• [What you will do]
Pick up the Greyhound-with-a-toddler essay below after its final sentence and continue the narrative.

• [Given text]
Cheap Seats: 39 Hours on the Greyhound – With a Toddler

Would riding across Canada by bus with his two-year-old prove people wrong about taking the ’Hound—or would it break him?

Vancouver’s Pacific Central station. Photograph: Nkocharh/Wikipedia

Three summers ago, I took the Greyhound from Vancouver to a family gathering in Winnipeg with my two-year-old son. When I mentioned to friends that I was taking the bus, they were surprised. With a toddler? Was it safe? Did the passengers stink?

The choice wasn’t difficult. My partner and I didn’t own a car. We were also self-conscious about the size of our carbon footprint, and I’d decided that I wouldn’t fly if there was another reasonable option. The train was a possibility, but one-way economy-class seats on the train were more than $1,000, a sleeper cabin twice that. So I bought Greyhound tickets online for $369. In conversations, I emphasized my environmental motives.

My son and I took a cab to Pacific Central Station, where our driver helped us unload our bags and backpacks stuffed with storybooks, toys, Cheerios, juice boxes and a batch of freshly baked tuna turnovers—anything to keep a two-year-old occupied for 39 hours. The trip wasn’t unfamiliar: I’d taken the bus often in my 20s as a university student. But now, in my 30s with a toddler, it felt like a different matter. I wondered if it was a good idea.

The Greyhound depot was at the far end of the train station, a grandiose building with Doric columns and beaux-arts stonework. On our way there we passed the train passengers in polo shirts and wool blazers and the uniformed porters waiting to carry their suitcases. At our end of the building, the dress code was pilly fleeces and army surplus jackets. People’s luggage lay where they had dropped it. A group of twentysomethings from Montreal lounged on grubby backpacks. They had hitchhiked west and were bussing it home.

I had another reason for taking the ’Hound that I didn’t mention: I’ve often wondered why more of my friends don’t consider the bus, given its affordability and fuel-efficiency. Greyhound ridership in Canada has been declining for years, forcing the company to cut routes and ask for government help. Granted, the bus is neither a swift nor luxurious way to cross the country, but there’s more at play than convenience. In Canada, there is a perceived hierarchy of transportation—with buses ranking near the bottom, a step above hitchhiking. In 2020, intercity bus ridership across Canada took a dive after the macabre killing of a Greyhound passenger by a mentally ill man. An event so bizarre and unlikely could have occurred in a movie theatre or a café. But whenever I mentioned my trip, people brought it up. Underneath it all, there seemed to be a class-based fear–one I wanted to prove wrong. If I could bus it across the country with a toddler, why couldn’t they?

As it happened, our bus was over-booked. While we waited for another coach, I let my son scamper around the waiting room, using the luggage as a playground.

(Records from a data collection)
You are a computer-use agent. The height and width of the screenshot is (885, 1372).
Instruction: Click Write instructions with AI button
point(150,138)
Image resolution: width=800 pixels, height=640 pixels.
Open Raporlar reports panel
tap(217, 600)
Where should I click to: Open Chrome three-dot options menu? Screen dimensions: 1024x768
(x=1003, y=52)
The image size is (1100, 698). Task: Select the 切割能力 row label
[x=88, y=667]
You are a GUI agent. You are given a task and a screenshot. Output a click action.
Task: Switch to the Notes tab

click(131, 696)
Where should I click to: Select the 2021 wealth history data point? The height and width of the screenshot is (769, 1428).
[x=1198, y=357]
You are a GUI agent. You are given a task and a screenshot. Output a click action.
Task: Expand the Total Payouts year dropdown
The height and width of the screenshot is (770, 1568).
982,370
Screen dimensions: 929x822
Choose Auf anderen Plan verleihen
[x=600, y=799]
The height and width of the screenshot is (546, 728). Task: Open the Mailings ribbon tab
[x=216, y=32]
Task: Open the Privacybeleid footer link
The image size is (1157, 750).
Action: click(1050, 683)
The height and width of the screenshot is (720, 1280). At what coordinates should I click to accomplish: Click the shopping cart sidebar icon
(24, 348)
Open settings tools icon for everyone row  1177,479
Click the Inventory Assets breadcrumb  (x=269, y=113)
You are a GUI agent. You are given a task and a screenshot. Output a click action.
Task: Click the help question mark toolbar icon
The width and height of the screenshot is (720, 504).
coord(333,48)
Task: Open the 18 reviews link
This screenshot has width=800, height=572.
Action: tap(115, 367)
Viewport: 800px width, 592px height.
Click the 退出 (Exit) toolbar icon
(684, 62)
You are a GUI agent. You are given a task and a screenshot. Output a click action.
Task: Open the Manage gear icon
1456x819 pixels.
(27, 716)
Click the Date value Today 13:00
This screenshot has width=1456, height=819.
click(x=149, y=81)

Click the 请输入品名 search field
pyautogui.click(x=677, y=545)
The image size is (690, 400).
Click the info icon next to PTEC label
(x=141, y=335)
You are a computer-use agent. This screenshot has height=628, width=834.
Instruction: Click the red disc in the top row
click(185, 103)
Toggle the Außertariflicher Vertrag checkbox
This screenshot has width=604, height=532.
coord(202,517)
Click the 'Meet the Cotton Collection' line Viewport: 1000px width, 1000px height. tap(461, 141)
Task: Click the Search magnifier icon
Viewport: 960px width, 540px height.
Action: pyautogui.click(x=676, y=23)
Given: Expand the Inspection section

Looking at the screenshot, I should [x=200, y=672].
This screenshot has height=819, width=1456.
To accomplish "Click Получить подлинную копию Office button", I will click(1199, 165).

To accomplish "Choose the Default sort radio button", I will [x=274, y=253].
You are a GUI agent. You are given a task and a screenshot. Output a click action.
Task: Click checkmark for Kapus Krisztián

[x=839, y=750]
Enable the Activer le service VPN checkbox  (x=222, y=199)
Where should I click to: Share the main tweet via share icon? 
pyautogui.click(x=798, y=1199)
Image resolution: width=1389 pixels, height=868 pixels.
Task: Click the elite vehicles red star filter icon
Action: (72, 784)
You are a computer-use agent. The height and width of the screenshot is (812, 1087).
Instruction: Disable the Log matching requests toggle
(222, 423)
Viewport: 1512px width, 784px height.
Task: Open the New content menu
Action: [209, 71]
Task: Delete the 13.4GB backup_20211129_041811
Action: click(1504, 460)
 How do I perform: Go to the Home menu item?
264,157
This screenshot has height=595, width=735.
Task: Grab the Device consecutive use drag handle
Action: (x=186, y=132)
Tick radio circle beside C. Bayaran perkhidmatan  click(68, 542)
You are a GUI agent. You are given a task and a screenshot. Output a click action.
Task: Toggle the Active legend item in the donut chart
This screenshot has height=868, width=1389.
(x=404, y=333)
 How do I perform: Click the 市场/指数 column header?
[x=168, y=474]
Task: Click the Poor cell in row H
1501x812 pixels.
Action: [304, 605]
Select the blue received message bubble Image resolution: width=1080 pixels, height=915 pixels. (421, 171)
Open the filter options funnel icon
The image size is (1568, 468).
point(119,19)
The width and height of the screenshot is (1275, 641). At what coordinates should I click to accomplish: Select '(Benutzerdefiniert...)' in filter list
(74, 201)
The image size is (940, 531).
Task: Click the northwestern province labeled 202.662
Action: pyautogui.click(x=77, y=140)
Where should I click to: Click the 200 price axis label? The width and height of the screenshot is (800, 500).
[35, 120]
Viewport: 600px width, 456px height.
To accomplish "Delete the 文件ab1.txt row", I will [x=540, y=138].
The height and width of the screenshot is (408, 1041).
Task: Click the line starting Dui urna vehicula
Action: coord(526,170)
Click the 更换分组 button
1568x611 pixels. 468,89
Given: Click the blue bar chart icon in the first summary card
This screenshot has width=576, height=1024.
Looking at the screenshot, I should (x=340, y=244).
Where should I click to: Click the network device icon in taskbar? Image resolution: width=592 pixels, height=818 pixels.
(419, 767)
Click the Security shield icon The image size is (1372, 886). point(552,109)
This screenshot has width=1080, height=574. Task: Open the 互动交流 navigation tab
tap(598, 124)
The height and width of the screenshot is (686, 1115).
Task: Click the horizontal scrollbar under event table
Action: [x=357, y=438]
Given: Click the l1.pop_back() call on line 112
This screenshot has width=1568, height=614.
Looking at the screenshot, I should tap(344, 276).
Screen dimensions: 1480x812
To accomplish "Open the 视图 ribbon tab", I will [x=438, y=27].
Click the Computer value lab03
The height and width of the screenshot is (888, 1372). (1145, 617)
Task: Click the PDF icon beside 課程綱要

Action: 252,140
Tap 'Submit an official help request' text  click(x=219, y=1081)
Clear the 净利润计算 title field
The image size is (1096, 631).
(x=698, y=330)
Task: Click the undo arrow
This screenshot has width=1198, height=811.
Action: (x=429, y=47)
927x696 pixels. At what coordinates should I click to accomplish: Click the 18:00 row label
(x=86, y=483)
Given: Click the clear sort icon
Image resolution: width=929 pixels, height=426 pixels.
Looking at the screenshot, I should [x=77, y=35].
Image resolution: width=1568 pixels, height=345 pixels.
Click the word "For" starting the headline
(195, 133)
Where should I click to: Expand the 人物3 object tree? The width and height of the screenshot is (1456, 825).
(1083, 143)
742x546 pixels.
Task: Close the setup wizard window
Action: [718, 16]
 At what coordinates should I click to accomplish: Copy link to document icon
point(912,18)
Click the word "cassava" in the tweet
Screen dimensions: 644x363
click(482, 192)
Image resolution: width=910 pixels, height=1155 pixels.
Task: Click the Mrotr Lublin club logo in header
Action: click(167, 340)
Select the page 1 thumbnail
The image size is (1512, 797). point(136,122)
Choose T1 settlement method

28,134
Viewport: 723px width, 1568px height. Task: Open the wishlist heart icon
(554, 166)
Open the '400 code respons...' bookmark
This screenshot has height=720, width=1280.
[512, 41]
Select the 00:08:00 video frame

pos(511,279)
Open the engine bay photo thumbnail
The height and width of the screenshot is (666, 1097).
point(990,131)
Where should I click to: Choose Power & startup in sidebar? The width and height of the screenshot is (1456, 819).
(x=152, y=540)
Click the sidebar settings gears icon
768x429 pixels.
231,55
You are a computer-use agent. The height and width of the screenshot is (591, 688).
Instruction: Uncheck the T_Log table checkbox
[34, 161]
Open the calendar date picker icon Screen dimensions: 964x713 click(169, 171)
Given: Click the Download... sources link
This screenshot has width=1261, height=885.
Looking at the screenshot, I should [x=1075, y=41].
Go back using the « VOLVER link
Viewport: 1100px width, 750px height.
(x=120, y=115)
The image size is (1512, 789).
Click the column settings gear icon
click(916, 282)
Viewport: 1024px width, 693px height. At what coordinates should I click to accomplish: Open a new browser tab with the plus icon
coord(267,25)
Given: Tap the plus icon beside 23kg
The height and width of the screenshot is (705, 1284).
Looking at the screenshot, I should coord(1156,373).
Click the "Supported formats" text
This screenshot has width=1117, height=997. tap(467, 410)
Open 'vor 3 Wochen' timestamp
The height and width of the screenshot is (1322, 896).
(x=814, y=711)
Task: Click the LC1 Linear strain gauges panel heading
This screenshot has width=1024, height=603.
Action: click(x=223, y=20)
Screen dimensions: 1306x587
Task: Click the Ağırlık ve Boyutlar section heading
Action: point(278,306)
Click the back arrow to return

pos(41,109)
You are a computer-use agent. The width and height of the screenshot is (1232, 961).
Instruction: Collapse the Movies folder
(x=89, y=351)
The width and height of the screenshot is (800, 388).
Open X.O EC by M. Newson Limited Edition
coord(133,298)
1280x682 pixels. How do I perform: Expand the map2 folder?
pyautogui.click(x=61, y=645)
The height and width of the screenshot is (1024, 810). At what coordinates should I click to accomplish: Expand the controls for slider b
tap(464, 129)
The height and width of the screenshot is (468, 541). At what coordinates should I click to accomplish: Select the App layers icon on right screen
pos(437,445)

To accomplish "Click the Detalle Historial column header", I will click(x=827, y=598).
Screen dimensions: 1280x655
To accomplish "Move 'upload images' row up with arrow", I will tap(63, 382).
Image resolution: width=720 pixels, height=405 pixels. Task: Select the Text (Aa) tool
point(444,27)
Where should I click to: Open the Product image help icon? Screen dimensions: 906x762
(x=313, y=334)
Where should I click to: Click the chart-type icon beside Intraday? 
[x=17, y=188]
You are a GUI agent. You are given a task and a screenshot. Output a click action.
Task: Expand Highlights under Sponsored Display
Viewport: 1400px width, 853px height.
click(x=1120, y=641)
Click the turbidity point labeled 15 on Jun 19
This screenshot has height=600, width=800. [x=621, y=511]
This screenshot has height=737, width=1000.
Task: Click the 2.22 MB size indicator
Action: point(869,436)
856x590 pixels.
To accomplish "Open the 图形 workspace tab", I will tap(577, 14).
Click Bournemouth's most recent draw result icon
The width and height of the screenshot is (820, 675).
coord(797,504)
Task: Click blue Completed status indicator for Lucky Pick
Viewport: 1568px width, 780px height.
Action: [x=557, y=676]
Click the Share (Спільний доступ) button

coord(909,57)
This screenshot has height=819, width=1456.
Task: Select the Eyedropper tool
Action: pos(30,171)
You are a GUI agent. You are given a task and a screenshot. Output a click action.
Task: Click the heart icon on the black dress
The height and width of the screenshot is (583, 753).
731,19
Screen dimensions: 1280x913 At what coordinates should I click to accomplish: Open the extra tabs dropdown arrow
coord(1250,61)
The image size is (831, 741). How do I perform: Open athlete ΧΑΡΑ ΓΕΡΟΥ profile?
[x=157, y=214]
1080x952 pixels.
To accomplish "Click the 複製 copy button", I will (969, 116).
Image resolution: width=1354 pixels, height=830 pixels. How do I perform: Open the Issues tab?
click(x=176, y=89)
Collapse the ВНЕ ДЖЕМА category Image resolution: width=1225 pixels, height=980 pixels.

• [Exercise answer]
Two oranges and a tuna turnover later we were in our seats. The farmland of the lower mainland rolled by at nine that morning while my son entertained himself by making faces at other passengers. The Montrealers chattered in French, happy to be homeward bound.

By Kamloops, though, my son was squirming in his seat. I’d been letting him out to run circles at every stop, but most breaks were so short that passengers had to choose between a cigarette and a queue for a coffee at Tim Hortons. We stopped in Kamloops for a 40-minute lunch break and a change of coaches. I lingered near the door of the station hoping to be first on the new bus and snag the seats at the very back next to the toilet—not the spot most people would pick, but three seats would give me room to make a bed for my son. Maybe I could convince him to nap.

But when our bus rolled in, my son hightailed it across the parking lot, his blond hair flouncing in the air. By the time I’d hunted him down and gathered up backpacks, food bag, pillow, and booster seat, a dozen people had boarded ahead of me. A woman with schoolmarm glasses had camped out with her luggage on the coveted back seats. I dumped my son a few seats ahead of her and barricaded him in with bags. Couldn’t people see I needed a little extra space?

“Why don’t you sit at the back?” the woman said. “There’s more room there.” I looked up and saw she was, in fact, sitting in the second-last row. Chastised, I mumbled my thanks.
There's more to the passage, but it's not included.